**What is required**
Copy the data below exactly.

(Stored records)
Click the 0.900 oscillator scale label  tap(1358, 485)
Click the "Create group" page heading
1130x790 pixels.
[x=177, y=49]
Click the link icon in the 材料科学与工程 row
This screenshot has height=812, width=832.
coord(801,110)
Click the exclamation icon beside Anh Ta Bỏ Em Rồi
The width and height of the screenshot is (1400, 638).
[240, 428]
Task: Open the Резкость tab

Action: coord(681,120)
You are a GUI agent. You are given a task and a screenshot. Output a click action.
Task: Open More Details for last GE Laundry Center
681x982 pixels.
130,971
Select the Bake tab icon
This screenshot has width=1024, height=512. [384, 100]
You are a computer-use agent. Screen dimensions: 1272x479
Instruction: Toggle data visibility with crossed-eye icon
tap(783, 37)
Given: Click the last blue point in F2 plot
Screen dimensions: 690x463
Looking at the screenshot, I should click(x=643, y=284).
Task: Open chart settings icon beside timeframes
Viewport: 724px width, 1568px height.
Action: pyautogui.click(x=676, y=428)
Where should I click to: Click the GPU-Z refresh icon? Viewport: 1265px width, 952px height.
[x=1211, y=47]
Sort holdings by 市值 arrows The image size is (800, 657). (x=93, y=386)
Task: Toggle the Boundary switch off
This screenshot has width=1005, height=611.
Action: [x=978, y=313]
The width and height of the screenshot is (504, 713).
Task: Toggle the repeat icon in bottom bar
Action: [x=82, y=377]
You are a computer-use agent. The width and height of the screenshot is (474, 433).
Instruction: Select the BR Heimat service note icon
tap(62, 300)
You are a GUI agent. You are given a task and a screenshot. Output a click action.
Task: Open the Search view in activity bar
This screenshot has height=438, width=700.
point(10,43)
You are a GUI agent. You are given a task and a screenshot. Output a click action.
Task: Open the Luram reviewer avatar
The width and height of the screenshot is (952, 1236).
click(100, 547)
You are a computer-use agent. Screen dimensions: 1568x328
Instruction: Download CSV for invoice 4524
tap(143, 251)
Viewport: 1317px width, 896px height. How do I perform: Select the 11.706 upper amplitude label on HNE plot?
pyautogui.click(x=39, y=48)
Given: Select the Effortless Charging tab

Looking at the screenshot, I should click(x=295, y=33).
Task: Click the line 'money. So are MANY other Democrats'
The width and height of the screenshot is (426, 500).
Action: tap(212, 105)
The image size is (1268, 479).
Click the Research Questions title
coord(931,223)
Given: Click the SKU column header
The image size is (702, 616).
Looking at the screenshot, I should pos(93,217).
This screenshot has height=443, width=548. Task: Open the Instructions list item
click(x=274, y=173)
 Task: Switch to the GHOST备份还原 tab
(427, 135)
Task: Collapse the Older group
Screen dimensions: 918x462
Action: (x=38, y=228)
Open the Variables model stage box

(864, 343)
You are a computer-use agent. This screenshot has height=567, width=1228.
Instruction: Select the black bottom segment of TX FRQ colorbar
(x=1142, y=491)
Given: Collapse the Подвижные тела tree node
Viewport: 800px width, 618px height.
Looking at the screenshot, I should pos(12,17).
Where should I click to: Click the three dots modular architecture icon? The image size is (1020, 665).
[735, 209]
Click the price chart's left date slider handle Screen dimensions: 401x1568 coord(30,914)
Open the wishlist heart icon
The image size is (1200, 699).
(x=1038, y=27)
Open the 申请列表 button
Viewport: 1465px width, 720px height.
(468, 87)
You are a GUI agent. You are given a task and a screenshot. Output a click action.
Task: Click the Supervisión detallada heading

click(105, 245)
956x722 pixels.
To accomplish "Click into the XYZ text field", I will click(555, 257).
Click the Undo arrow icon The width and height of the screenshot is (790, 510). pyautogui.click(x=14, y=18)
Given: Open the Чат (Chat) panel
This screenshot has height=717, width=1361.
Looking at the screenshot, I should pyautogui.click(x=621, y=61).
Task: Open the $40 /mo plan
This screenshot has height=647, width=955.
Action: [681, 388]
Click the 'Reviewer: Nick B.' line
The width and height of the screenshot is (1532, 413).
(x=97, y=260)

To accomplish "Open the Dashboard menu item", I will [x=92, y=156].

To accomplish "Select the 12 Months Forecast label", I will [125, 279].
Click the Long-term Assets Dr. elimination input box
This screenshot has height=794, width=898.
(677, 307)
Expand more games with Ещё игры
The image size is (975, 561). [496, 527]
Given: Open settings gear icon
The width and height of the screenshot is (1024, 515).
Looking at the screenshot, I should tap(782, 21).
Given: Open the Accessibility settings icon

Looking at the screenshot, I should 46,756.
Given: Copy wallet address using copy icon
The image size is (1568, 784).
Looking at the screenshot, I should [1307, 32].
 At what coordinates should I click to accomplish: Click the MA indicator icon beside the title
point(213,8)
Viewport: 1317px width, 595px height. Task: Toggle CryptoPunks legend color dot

**Output for this task**
Click the 0.900 oscillator scale label  tap(1358, 485)
Click the "Create group" page heading
1130x790 pixels.
[x=177, y=49]
Click the link icon in the 材料科学与工程 row
This screenshot has height=812, width=832.
coord(801,110)
Click the exclamation icon beside Anh Ta Bỏ Em Rồi
The width and height of the screenshot is (1400, 638).
[240, 428]
Task: Open the Резкость tab

Action: coord(681,120)
You are a GUI agent. You are given a task and a screenshot. Output a click action.
Task: Open More Details for last GE Laundry Center
681x982 pixels.
130,971
Select the Bake tab icon
This screenshot has width=1024, height=512. [384, 100]
You are a computer-use agent. Screen dimensions: 1272x479
Instruction: Toggle data visibility with crossed-eye icon
tap(783, 37)
Given: Click the last blue point in F2 plot
Screen dimensions: 690x463
Looking at the screenshot, I should click(x=643, y=284).
Task: Open chart settings icon beside timeframes
Viewport: 724px width, 1568px height.
Action: pyautogui.click(x=676, y=428)
Where should I click to: Click the GPU-Z refresh icon? Viewport: 1265px width, 952px height.
[x=1211, y=47]
Sort holdings by 市值 arrows The image size is (800, 657). (x=93, y=386)
Task: Toggle the Boundary switch off
This screenshot has width=1005, height=611.
Action: [x=978, y=313]
The width and height of the screenshot is (504, 713).
Task: Toggle the repeat icon in bottom bar
Action: [x=82, y=377]
You are a computer-use agent. The width and height of the screenshot is (474, 433).
Instruction: Select the BR Heimat service note icon
tap(62, 300)
You are a GUI agent. You are given a task and a screenshot. Output a click action.
Task: Open the Search view in activity bar
This screenshot has height=438, width=700.
point(10,43)
You are a GUI agent. You are given a task and a screenshot. Output a click action.
Task: Open the Luram reviewer avatar
The width and height of the screenshot is (952, 1236).
click(100, 547)
You are a computer-use agent. Screen dimensions: 1568x328
Instruction: Download CSV for invoice 4524
tap(143, 251)
Viewport: 1317px width, 896px height. How do I perform: Select the 11.706 upper amplitude label on HNE plot?
pyautogui.click(x=39, y=48)
Given: Select the Effortless Charging tab

Looking at the screenshot, I should click(x=295, y=33).
Task: Click the line 'money. So are MANY other Democrats'
The width and height of the screenshot is (426, 500).
Action: tap(212, 105)
The image size is (1268, 479).
Click the Research Questions title
coord(931,223)
Given: Click the SKU column header
The image size is (702, 616).
Looking at the screenshot, I should pos(93,217).
This screenshot has height=443, width=548. Task: Open the Instructions list item
click(x=274, y=173)
 Task: Switch to the GHOST备份还原 tab
(427, 135)
Task: Collapse the Older group
Screen dimensions: 918x462
Action: (x=38, y=228)
Open the Variables model stage box

(864, 343)
You are a computer-use agent. This screenshot has height=567, width=1228.
Instruction: Select the black bottom segment of TX FRQ colorbar
(x=1142, y=491)
Given: Collapse the Подвижные тела tree node
Viewport: 800px width, 618px height.
Looking at the screenshot, I should pos(12,17).
Where should I click to: Click the three dots modular architecture icon? The image size is (1020, 665).
[735, 209]
Click the price chart's left date slider handle Screen dimensions: 401x1568 coord(30,914)
Open the wishlist heart icon
The image size is (1200, 699).
(x=1038, y=27)
Open the 申请列表 button
Viewport: 1465px width, 720px height.
(468, 87)
You are a GUI agent. You are given a task and a screenshot. Output a click action.
Task: Click the Supervisión detallada heading

click(105, 245)
956x722 pixels.
To accomplish "Click into the XYZ text field", I will click(555, 257).
Click the Undo arrow icon The width and height of the screenshot is (790, 510). pyautogui.click(x=14, y=18)
Given: Open the Чат (Chat) panel
This screenshot has height=717, width=1361.
Looking at the screenshot, I should pyautogui.click(x=621, y=61).
Task: Open the $40 /mo plan
This screenshot has height=647, width=955.
Action: [681, 388]
Click the 'Reviewer: Nick B.' line
The width and height of the screenshot is (1532, 413).
(x=97, y=260)

To accomplish "Open the Dashboard menu item", I will [x=92, y=156].

To accomplish "Select the 12 Months Forecast label", I will [125, 279].
Click the Long-term Assets Dr. elimination input box
This screenshot has height=794, width=898.
(677, 307)
Expand more games with Ещё игры
The image size is (975, 561). [496, 527]
Given: Open settings gear icon
The width and height of the screenshot is (1024, 515).
Looking at the screenshot, I should tap(782, 21).
Given: Open the Accessibility settings icon

Looking at the screenshot, I should 46,756.
Given: Copy wallet address using copy icon
The image size is (1568, 784).
Looking at the screenshot, I should [1307, 32].
 At what coordinates should I click to accomplish: Click the MA indicator icon beside the title
point(213,8)
Viewport: 1317px width, 595px height. Task: Toggle CryptoPunks legend color dot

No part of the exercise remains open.